Read more about the Havasupai People

Modern Grand Canyon History

In 1540, the first foreign explorers to see the Grand Canyon were the Spanish conquistadors searching for legendary cities made of gold. In about 1760, Spanish priests visited the tribes of the canyon, documenting these encounters for the first time.

In 1869, legendary explorer, one-armed civil war veteran, and U.S. Army Major John Wesley Powell led the first rafting expedition through the entire length of the Grand Canyon on the Colorado River. Powell recruited nine men, also veterans and mountain men, but with no whitewater experience whatsoever. This expedition was an extremely brave endeavor as it consisted of MANY unknowns without much opportunity to abandon the quest once begun. They set out on the expedition with heavy wooden boats, unsuitable for these conditions. Over their three months one boat was lost in the rapids, and only six of the ten men completed the journey. Powell writes in his journal, “We have an unknown distance yet to run, an unknown river to explore. What falls there are, we know not; what rocks beset the channel, we know not; what walls ride over the river, we know not. Ah, well! we may conjecture many things.”
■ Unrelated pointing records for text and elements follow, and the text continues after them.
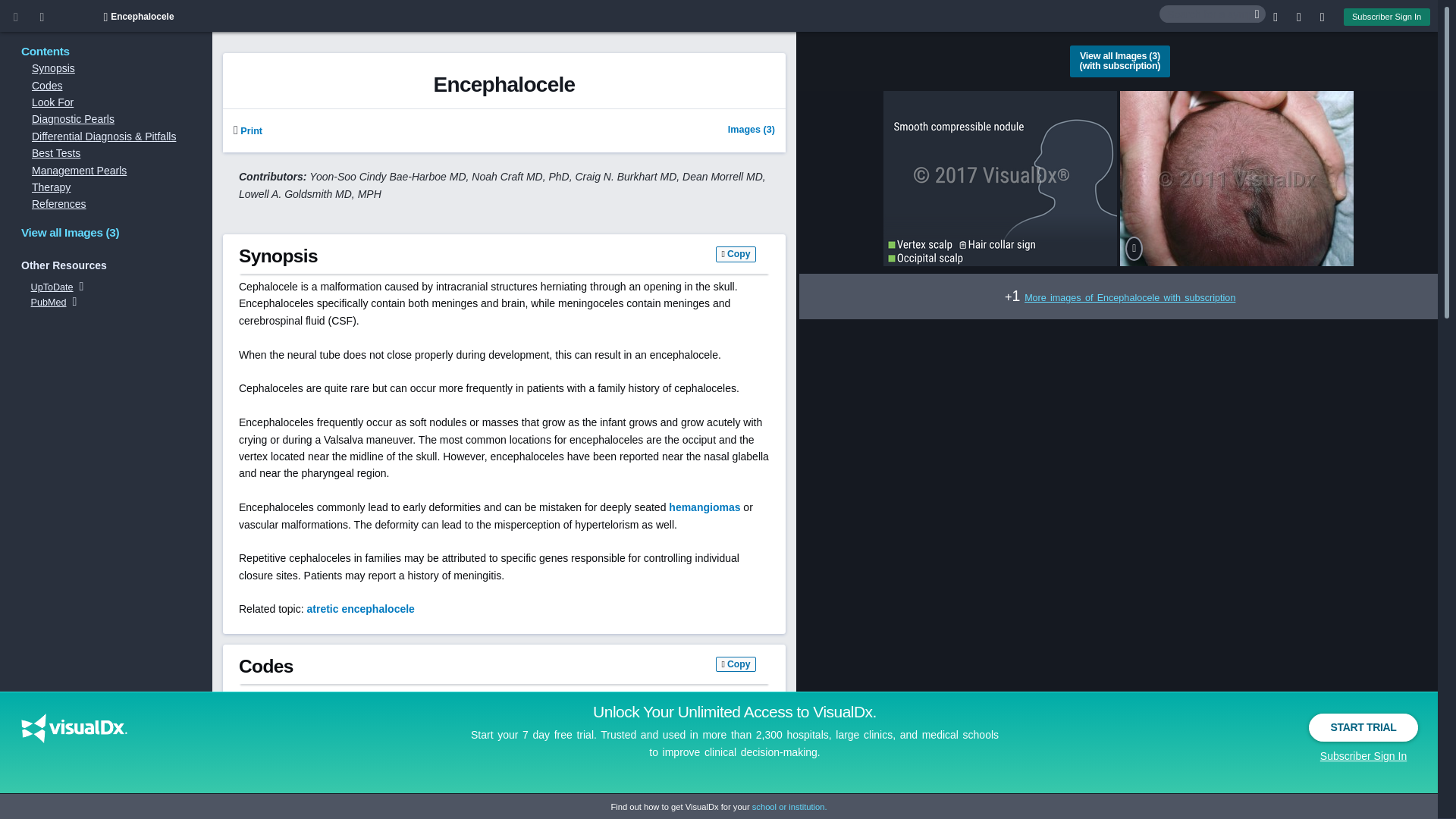
Subscriber Sign In (1363, 755)
Subscription Required (247, 131)
school or institution. (789, 807)
Unlock Your Unlimited Access to VisualDx. (734, 711)
Subscriber Sign In (1386, 16)
START TRIAL (1363, 727)
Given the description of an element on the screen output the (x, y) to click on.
In 1901, the Santa Fe Railroad to Grand Canyon Village was finished and the first automobile was driven to the South rim in 1902. You can still ride the Grand Canyon Railway today. By 1908, President Theodore Roosevelt designated the area a National Monument until it was reclassified to a National Park in 1919. It became America’s 17th National Park, and a World Heritage Site in 1979. Today, the park is 1.2 million acres and home to 7 endangered species, including the California Condor.